### Supplied data:
......

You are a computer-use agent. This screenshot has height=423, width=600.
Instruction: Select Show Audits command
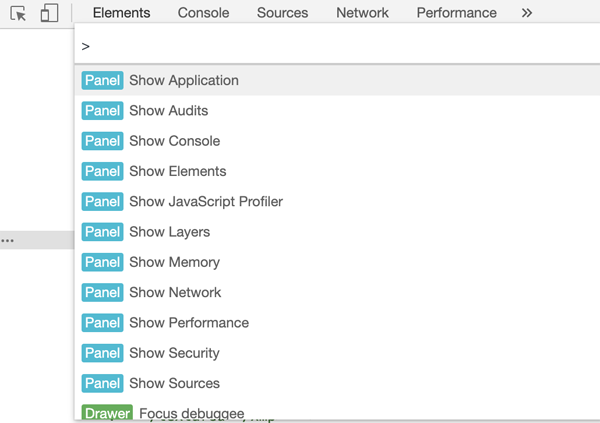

......

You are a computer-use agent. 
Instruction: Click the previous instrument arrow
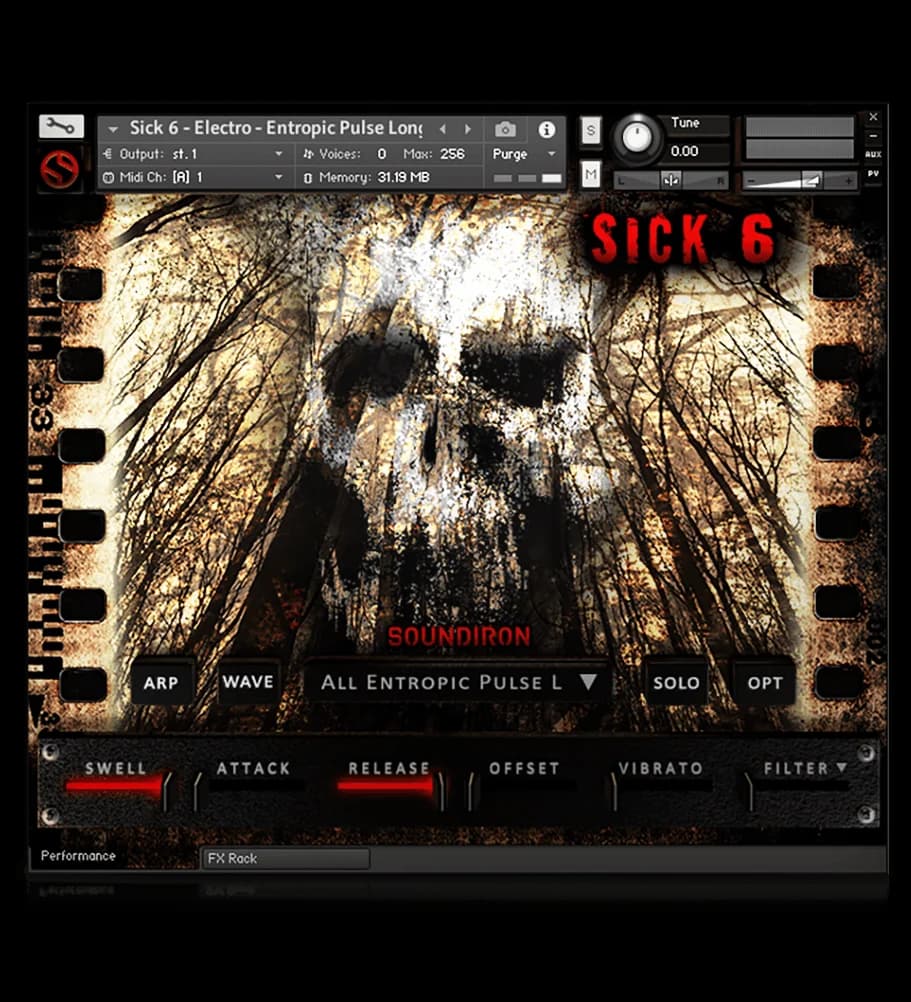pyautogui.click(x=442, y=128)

......

### Activity:
Retype the entries above exactly, but only from the line containing "You are a computer-use agent. This" through the line containing "Instruction: Select Show Audits command", both included.

### Task result:
You are a computer-use agent. This screenshot has height=423, width=600.
Instruction: Select Show Audits command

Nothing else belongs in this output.